Nous citons l’expert Gilles Perrault qui résume clairement la prose juridique :
« Non seulement M. Guy Hain a été reconnu coupable d’avoir trompé le co-contractant sur la nature, l’origine des qualités substantielles en vendant des sculptures en bronze faussement attribuées par leur signature à Pierre-Jules Mêne et Isidore Bonheur, mais il a également été condamné pour atteinte “au droit au respect du nom des artistes en question, de la qualité de leur œuvre, ce droit étant perpétuel, inaliénable et imprescriptible”. Cet arrêt marque un grand tournant dans le commerce des copies d’œuvres anciennes d’artistes dont les droits de reproduction sont tombés. Il met en garde, par exemple, les fabricants et commerçants des productions en bronze, issues de surmoulages déformant l’œuvre par la mauvaise qualité de production ou de patine, en leur opposant les droits inaliénables de respect et de divulgation d’une œuvre. […] Il convenait, dès lors, en infirmant sur ce point le jugement attaqué, de déclarer Guy Hain coupable de contrefaçon par diffusion d’œuvres de l’esprit en violation du droit moral des auteurs Isidore Bonheur et Pierre-Jules Mêne [3]. »
L’intérêt de ce jugement réside dans ce qu’il interdit les mauvaises copies et rappelle qu’il y a un droit « perpétuel, inaliénable et imprescriptible » de l’artiste, même décédé et sans ayants-droits. Il y a donc un droit inaliénable à la beauté, et incidemment on peut aussi se dire qu’il punit les mauvais faussaires !

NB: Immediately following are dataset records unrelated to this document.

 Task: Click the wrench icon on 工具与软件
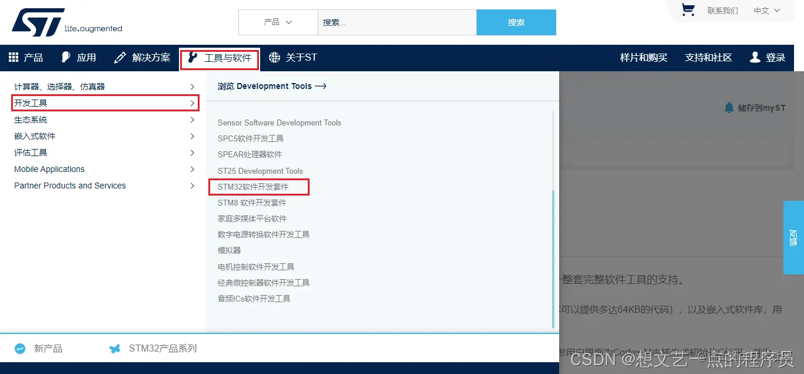coord(192,58)
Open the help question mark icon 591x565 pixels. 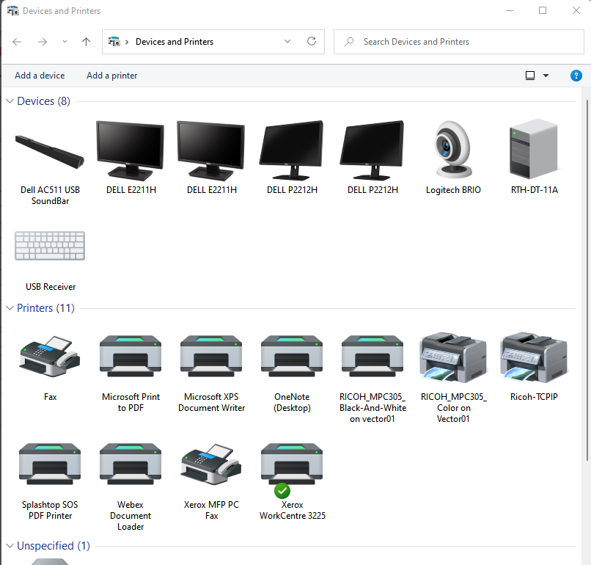pyautogui.click(x=576, y=76)
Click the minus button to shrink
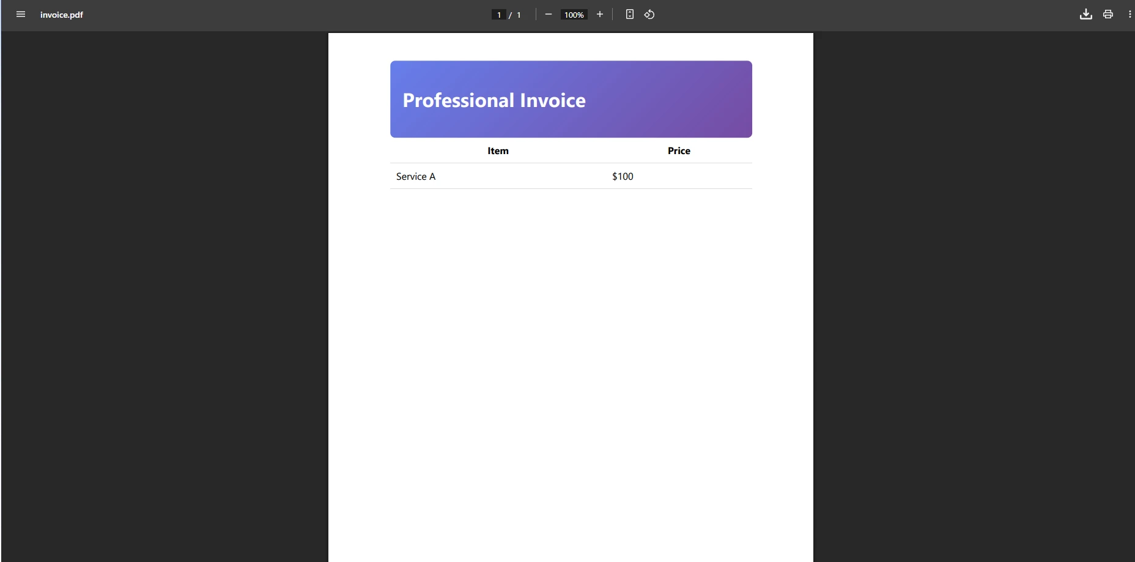Screen dimensions: 1135x562 [x=548, y=14]
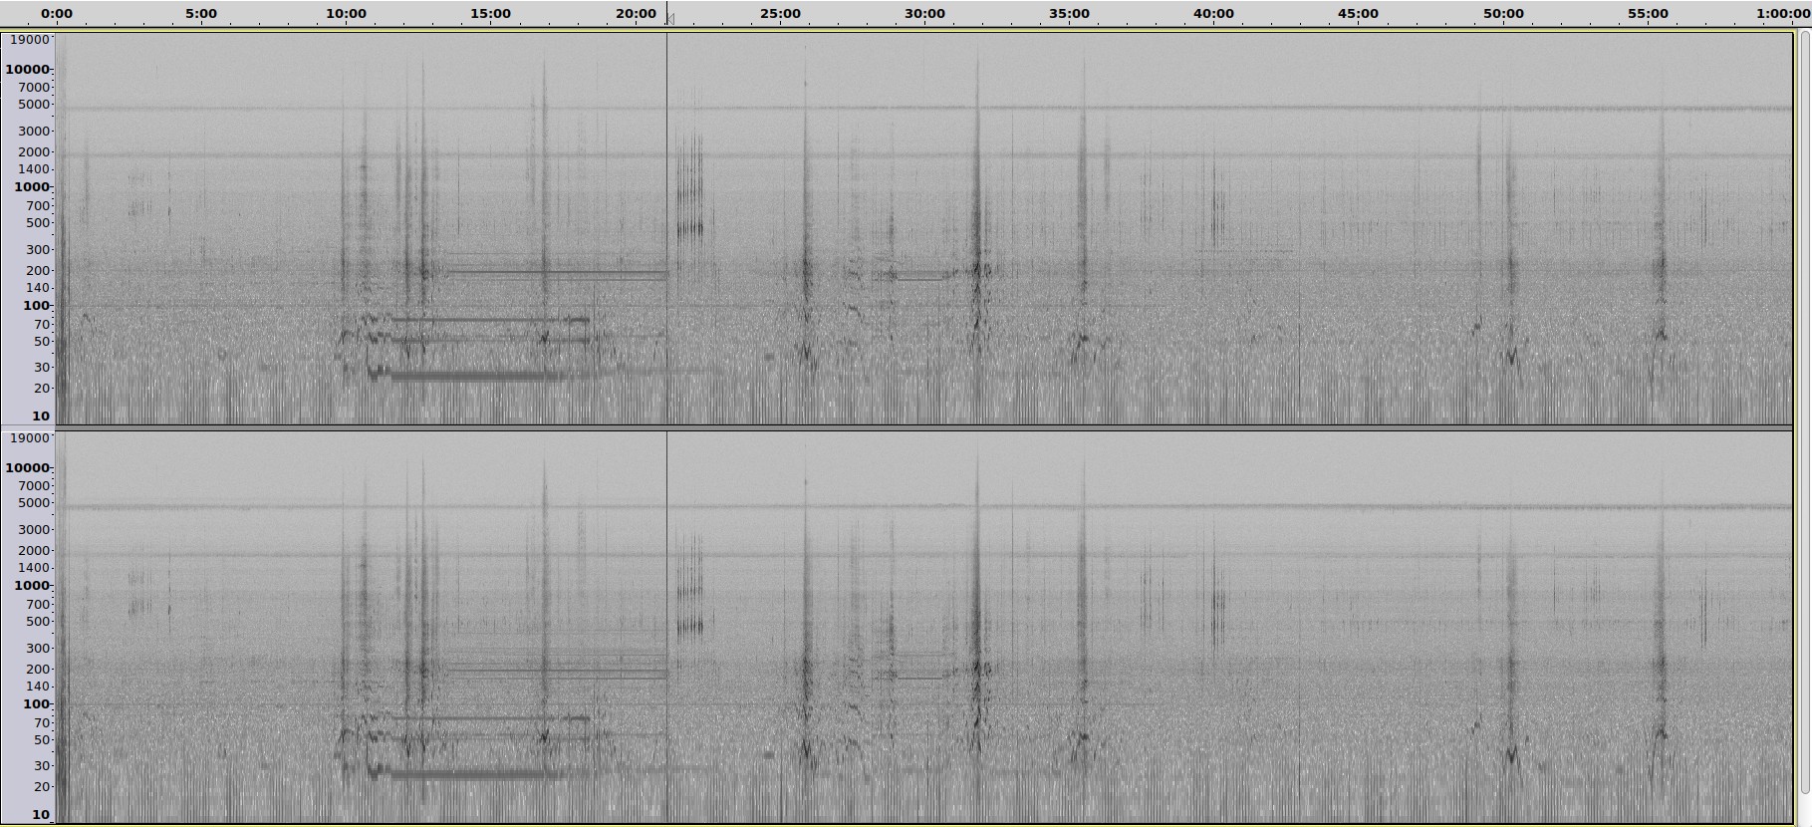The image size is (1812, 827).
Task: Set position at 30:00 on the ruler
Action: point(924,14)
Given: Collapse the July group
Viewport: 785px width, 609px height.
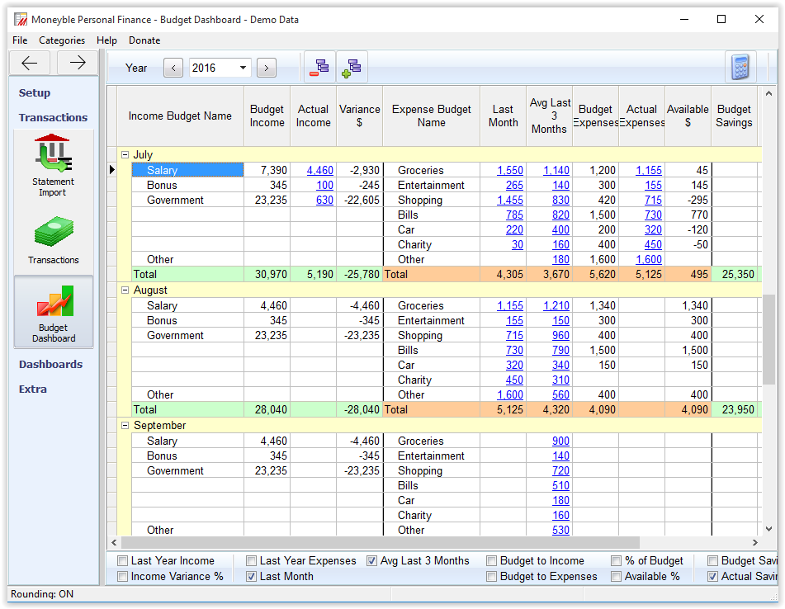Looking at the screenshot, I should (125, 155).
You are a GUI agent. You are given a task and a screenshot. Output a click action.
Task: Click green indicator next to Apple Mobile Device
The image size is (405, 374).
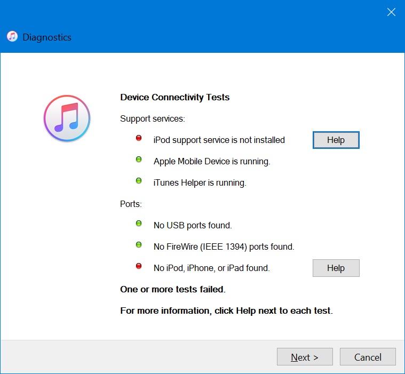[x=139, y=160]
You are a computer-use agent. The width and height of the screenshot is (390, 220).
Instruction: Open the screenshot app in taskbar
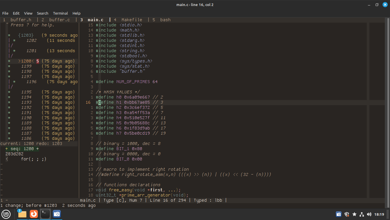click(x=57, y=214)
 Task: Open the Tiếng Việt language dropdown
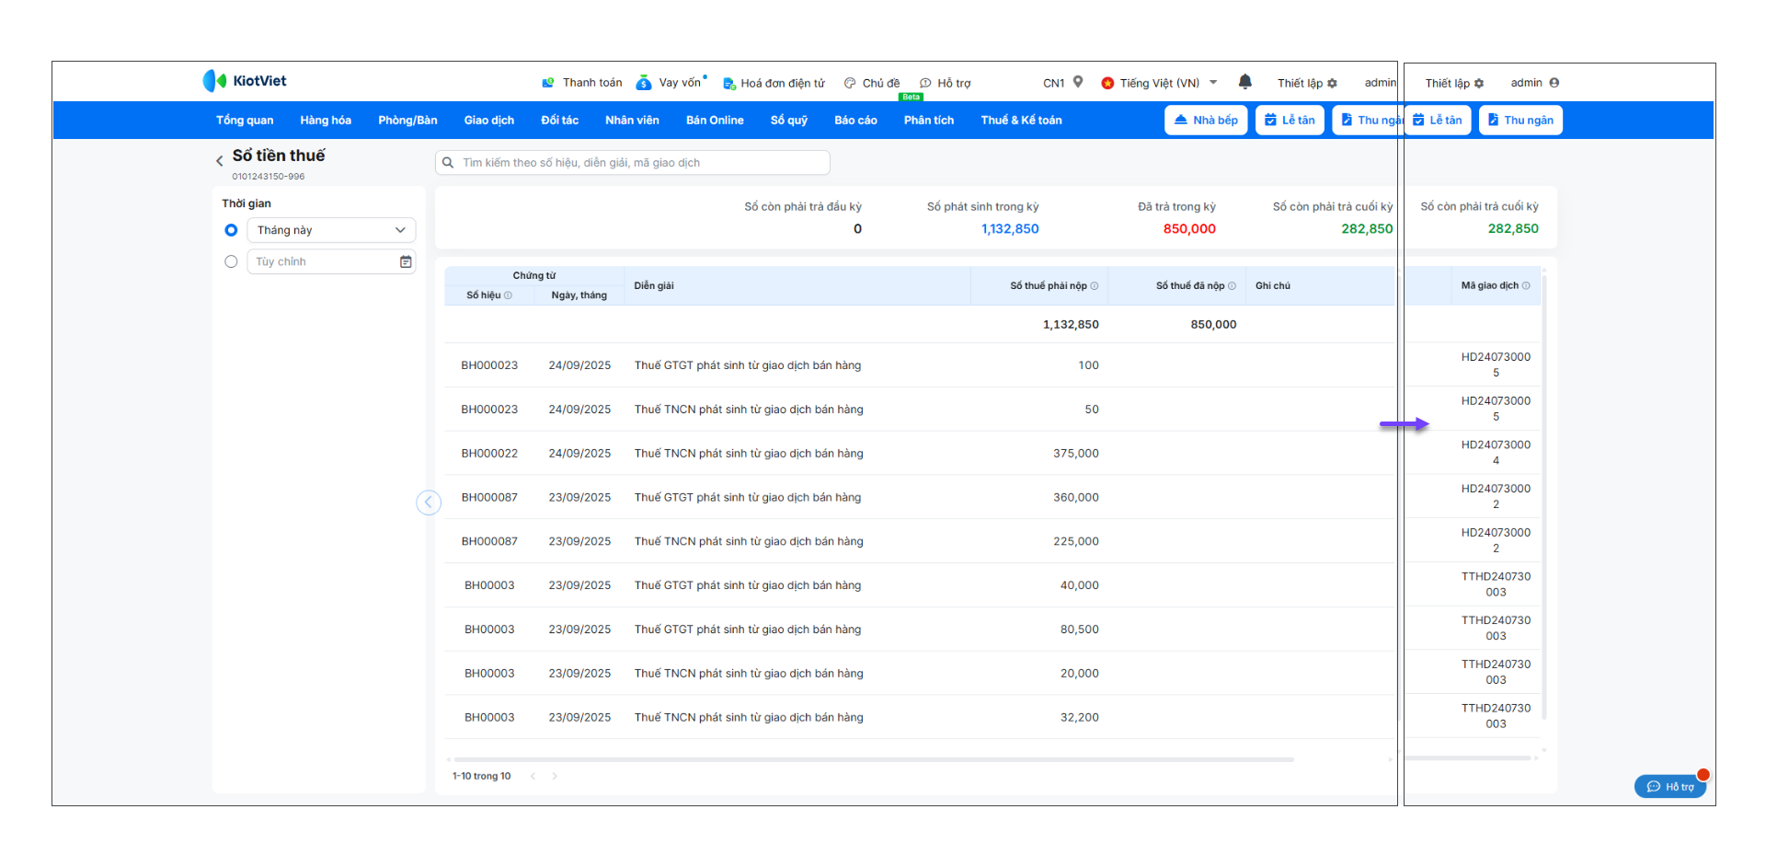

En 1913, Auguste Rodin en passant rue Laffitte voit un bronze intitulé La Terre. Il pense avoir affaire à un faux et fait saisir l’œuvre. En réalité il était tout à fait authentique et avait même figuré dans la collection de M. Faye, le grand admirateur d’Odilon Redon, un des premiers collectionneurs de Paul Gauguin et propriétaire de l’abbaye de Fontfroide. Rodin l’avait vendu lui-même en 1898 au professeur Heilbuth de Hambourg mais l’avait oublié.
Il faut se battre. Sinon l’œuvre de Rodin n’existerait plus tant la planète serait inondée de faux ! Gilles Perrault
[1] Les Échos n° 20951, 10 juin 2011.
[2] (13e chambre section B) prononcé sur appel d’un jugement du TGI de Paris (31e chambre, 9 avril 1992), dans l’affaire opposant M. Guy Hain au ministère public appelant, M. Robert Stratmore, amateur d’art, partie civile appelante et l’union fédérale des consommateurs partie civile appelante.
[3] L’expertise des bronzes d’art par Gilles Perrault, Stéphanie Moncel et Claude France in Revue Experts, n° 39, juin 1998.